= EXERCISE BRIEF =
Quote the listing from the line with "Open the browse search icon" up to and including the line with "point(123,423)", and reproduce only those lines, unchanged.

^^^^

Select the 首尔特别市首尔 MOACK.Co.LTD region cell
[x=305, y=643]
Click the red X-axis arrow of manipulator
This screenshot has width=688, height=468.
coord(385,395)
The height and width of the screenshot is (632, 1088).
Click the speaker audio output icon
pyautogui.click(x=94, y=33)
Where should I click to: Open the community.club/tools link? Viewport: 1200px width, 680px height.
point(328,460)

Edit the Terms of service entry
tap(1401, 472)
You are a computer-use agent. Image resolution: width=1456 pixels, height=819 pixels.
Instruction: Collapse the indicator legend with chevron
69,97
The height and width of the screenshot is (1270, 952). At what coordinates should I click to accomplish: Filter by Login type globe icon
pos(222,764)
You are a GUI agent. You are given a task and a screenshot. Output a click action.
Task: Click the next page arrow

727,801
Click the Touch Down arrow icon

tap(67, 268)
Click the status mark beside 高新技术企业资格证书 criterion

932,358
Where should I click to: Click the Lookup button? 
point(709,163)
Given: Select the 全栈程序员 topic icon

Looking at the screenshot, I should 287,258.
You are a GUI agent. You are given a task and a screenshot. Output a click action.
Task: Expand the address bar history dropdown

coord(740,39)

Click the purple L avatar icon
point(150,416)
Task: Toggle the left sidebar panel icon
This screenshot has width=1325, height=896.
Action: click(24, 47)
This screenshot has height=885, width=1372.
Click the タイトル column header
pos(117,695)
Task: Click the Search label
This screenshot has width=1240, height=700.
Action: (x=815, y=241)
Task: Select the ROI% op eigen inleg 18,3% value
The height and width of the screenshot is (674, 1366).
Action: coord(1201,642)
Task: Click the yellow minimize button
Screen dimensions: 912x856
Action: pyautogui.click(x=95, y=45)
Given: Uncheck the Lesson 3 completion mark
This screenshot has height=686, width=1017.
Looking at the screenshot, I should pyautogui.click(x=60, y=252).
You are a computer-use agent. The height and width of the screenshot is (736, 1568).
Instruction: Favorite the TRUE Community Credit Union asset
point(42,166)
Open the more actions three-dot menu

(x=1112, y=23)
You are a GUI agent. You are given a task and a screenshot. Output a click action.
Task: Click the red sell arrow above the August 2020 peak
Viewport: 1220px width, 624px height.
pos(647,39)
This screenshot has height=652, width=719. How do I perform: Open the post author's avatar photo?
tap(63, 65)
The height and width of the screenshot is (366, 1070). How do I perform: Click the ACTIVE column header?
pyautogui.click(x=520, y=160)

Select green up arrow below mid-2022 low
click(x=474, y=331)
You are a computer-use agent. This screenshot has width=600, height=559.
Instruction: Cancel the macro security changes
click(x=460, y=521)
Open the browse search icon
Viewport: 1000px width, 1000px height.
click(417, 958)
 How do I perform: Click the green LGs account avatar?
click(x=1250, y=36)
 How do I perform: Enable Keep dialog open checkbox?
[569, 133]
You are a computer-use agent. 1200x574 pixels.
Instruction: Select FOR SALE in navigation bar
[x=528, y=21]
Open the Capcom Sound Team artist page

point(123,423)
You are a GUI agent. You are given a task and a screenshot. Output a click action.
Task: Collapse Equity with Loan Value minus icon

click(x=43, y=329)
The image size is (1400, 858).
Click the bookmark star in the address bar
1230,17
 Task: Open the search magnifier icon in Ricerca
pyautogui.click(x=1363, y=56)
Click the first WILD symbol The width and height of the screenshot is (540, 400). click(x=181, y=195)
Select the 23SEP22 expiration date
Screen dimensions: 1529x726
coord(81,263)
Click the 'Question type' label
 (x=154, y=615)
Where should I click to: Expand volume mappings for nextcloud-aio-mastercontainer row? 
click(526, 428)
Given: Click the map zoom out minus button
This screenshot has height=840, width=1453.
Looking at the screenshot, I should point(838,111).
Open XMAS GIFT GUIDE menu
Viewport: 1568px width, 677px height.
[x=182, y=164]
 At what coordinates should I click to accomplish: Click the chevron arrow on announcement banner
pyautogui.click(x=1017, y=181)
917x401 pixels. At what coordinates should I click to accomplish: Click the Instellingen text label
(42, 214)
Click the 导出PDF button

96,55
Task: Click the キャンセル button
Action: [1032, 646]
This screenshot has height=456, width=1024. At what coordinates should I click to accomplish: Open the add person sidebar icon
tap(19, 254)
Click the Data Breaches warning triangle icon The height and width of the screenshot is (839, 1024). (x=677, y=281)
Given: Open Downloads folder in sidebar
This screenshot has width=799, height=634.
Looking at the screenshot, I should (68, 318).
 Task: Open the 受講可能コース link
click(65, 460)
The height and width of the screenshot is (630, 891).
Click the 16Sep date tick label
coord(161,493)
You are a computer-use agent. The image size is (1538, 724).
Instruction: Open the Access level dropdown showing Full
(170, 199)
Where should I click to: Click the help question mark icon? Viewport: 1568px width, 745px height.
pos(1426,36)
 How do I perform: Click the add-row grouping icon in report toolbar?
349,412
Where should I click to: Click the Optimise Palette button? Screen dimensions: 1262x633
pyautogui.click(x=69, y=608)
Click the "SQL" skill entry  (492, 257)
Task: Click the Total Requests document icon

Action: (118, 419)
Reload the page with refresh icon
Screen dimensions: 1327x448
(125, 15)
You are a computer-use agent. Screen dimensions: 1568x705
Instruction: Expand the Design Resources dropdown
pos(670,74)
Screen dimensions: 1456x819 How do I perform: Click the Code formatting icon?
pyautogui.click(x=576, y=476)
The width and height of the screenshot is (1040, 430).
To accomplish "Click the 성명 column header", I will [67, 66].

^^^^

= SOLUTION FOR THIS PROBLEM =
Open the browse search icon
Viewport: 1000px width, 1000px height.
click(417, 958)
 How do I perform: Click the green LGs account avatar?
click(x=1250, y=36)
 How do I perform: Enable Keep dialog open checkbox?
[569, 133]
You are a computer-use agent. 1200x574 pixels.
Instruction: Select FOR SALE in navigation bar
[x=528, y=21]
Open the Capcom Sound Team artist page

point(123,423)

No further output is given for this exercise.